I don't know why there is a regression. However I do have a fix for this, which is to apply Gleb's (non-upstream) patch series to improve rep ins performance: http://comments.gmane.org/gmane.comp.emulators.kvm.devel/95259 I applied this series on top of 3.6.0-0.rc1.git3.2 and essentially the pause goes away. Going from "Booting the ROM" to the first kernel message is about 0.8 seconds (versus 3 before).
(In reply to comment #6) > That has all of the various kernel debugging options enabled. They are > known to slow things down. You might want to test a non-debug kernel. Grab How can I find out if a kernel has debugging options enabled?

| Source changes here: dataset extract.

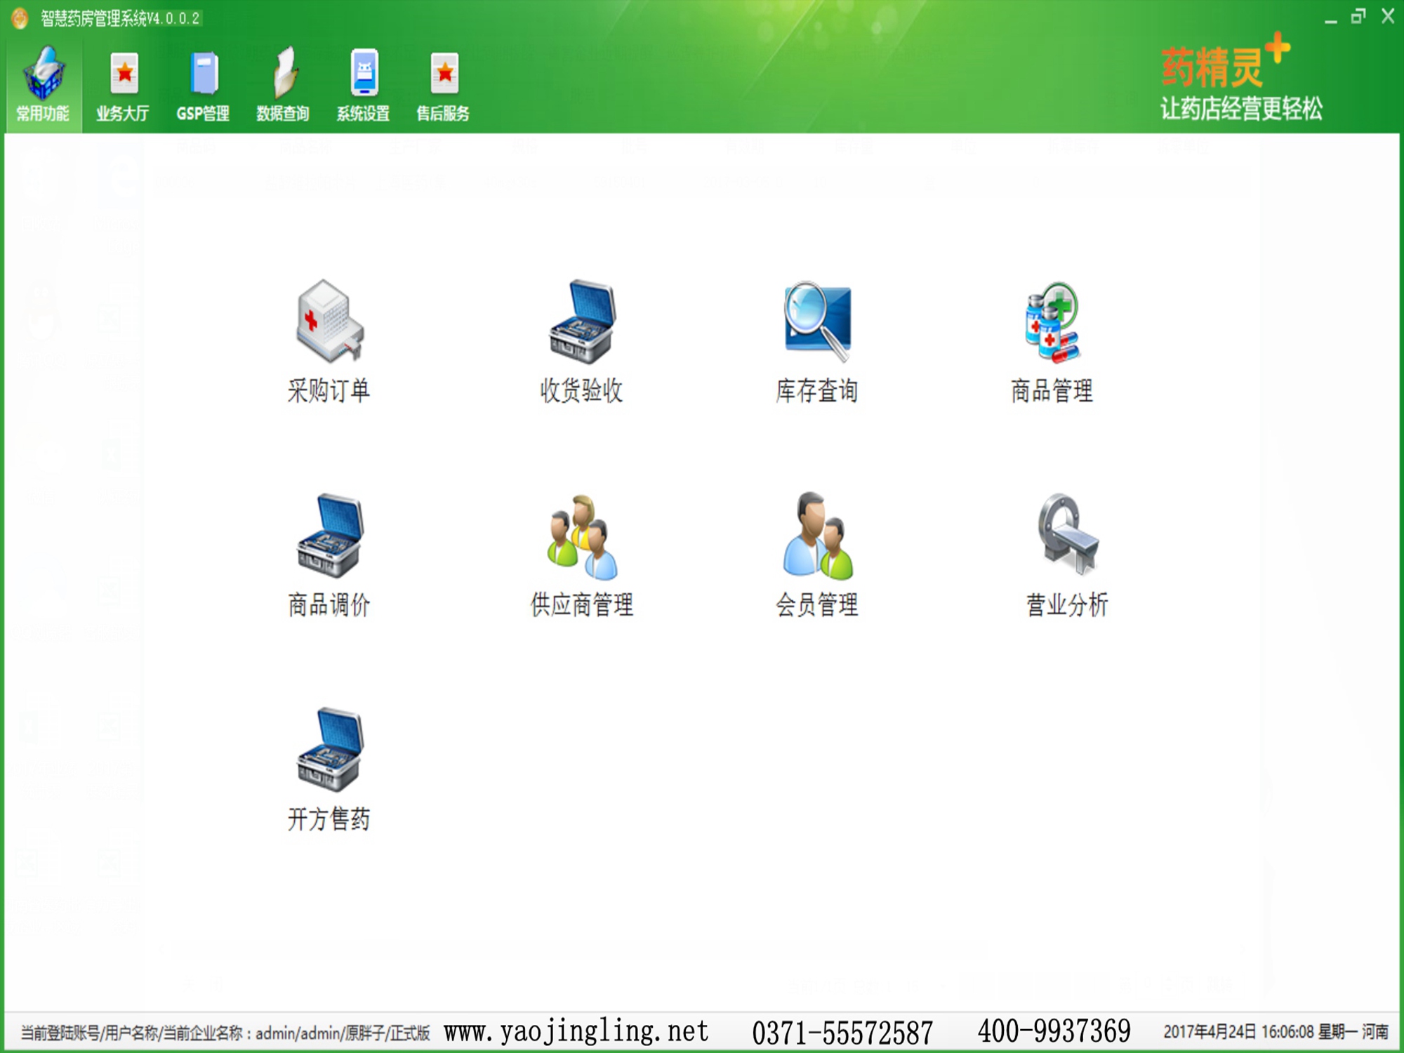Open 收货验收 receiving inspection module

(581, 323)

(In reply to comment #7) > http://comments.gmane.org/gmane.comp.emulators.kvm.devel/95259 > > I applied this series on top of 3.6.0-0.rc1.git3.2 and > essentially the pause goes away. Going from "Booting the ROM" > to the first kernel message is about 0.8 seconds (versus 3 before). Just to be clearer about this. I tested two identical host kernels except that one had Gleb's patch series applied. So whether or not debugging is enabled in this kernel, the patch series still makes a big difference.
(In reply to comment #8) > (In reply to comment #6) > > That has all of the various kernel debugging options enabled. They are > > known to slow things down. You might want to test a non-debug kernel. Grab > > How can I find out if a kernel has debugging options enabled? If you're using rawhide, we build one kernel without debug set per RC/release. So the first build of rc1, rc2, etc will have them off. Otherwise, they're always enabled. Anything with -gitX will have debug options enabled.
(In reply to comment #6) > That has all of the various kernel debugging options enabled. They are > known to slow things down. You might want to test a non-debug kernel. What I did was I removed Gleb's patches and cherry picked d1027f01240c3426211a80146f8c36c2b5736865 (which disables debug options). So now I have a kernel which has debugging off, but is otherwise completely identical to the one I was testing before (eg. in comment 4). I rebooted the host with this kernel and ran the test again. The delay is now ~ 1.2 seconds, so it does seem likely that the regression was caused by adding debugging options. Nevertheless Gleb's patches are a clear benefit (even with debugging on).
OK I'm going to close this because I'm satisfied with the boot times I'm getting without debug enabled.